- O vice-presidente Geraldo Alckmin defendeu, nesta quinta-feira (23), uma rediscussão sobre a presença da Venezuela no Mercosul.
- Ele afirmou que um contexto político diferente, com a queda de Nicolás Maduro, poderia favorecer a volta da Venezuela ao bloco.
- A Venezuela foi suspensa do Mercosul em 2017 por violar a cláusula democrática do acordo.
- Alckmin disse que, com a retomada de relações entre a Venezuela e os EUA, outras nações passaram a considerar a possibilidade de aproximação.

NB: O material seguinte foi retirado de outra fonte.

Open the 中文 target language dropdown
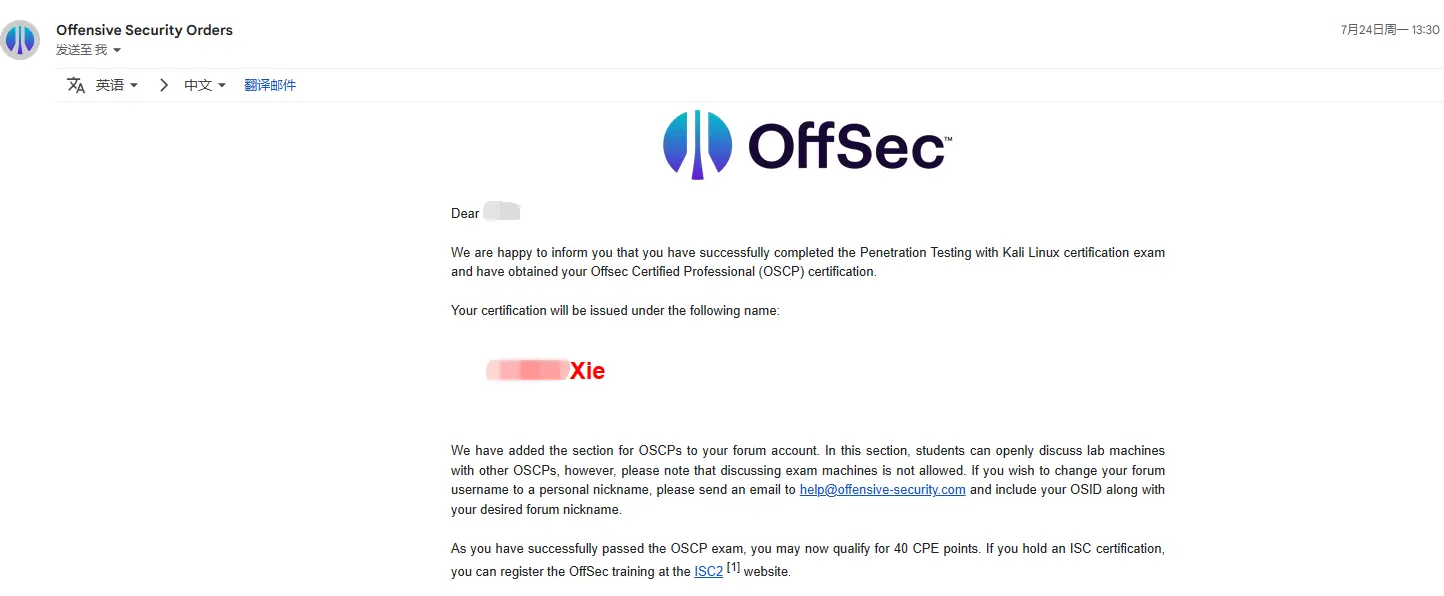Viewport: 1444px width, 596px height. (205, 85)
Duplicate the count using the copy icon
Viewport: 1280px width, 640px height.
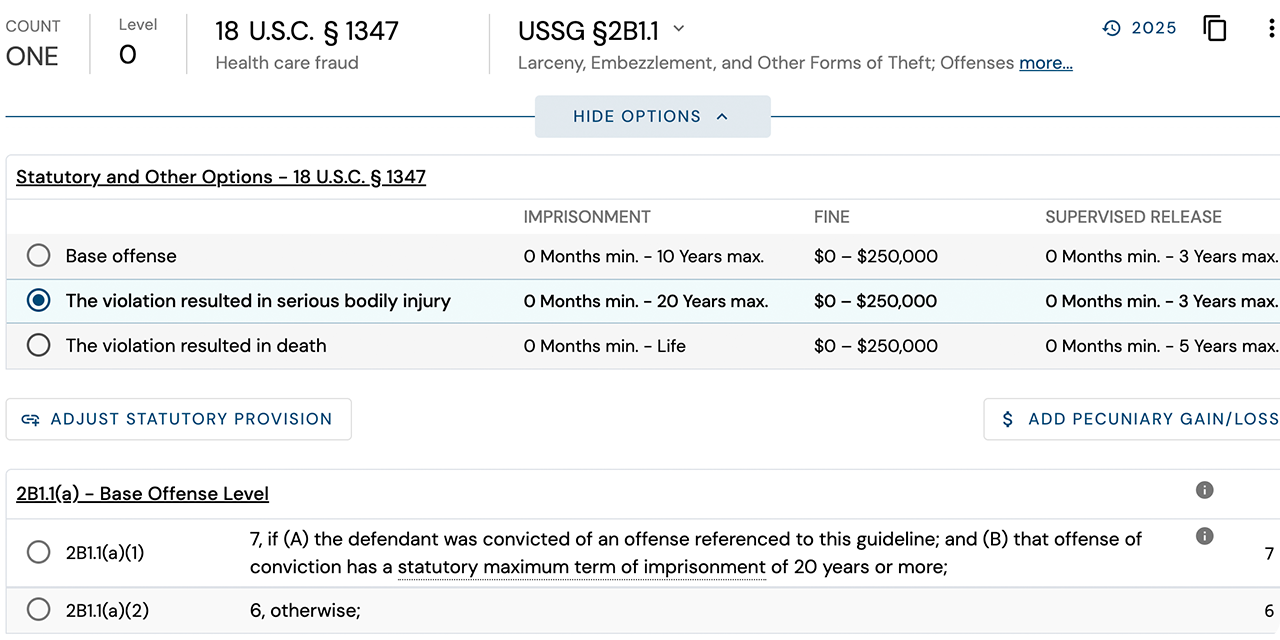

- Além da Venezuela, o governo mencionou interesse da Colômbia em aderir ao bloco, e a Bolívia já está em processo de inclusão.
Geraldo Alckmin, vice-presidente da República, solicitou nesta quinta-feira (23) uma nova discussão sobre a presença da Venezuela no Mercosul. A declaração, dada em Brasília a agências internacionais, aponta que um contexto político diferente no país pode favorecer a análise sobre a sua participação no bloco.
O governo brasileiro tem discutido a retomada de participação venezuelana no Mercosul desde a suspensão ocorrida em 2017, motivada pela chamada cláusula democrática. Alckmin afirmou que a Venezuela entrou no acordo, foi suspensa e, com mudanças políticas, esse tema poderia ser rediscutido.
As relações comerciais da Venezuela com outros países têm ganhado fôlego recentemente, à medida que avanços diplomáticos internos e externos são vistos como sinal de recuperação. O cenário internacional, segundo o vice-presidente, pode influenciar a decisão sobre a reentrada.
Interesses de adesão de Colômbia e Bolívia
Além da discussão sobre a Venezuela, Alckmin destacou que a Colômbia demonstrou interesse em aderir ao Mercosul, enquanto a Bolívia já participa de processos de inclusão na parceria econômica. Não houve detalhamento de cronogramas ou condições para esses moventes.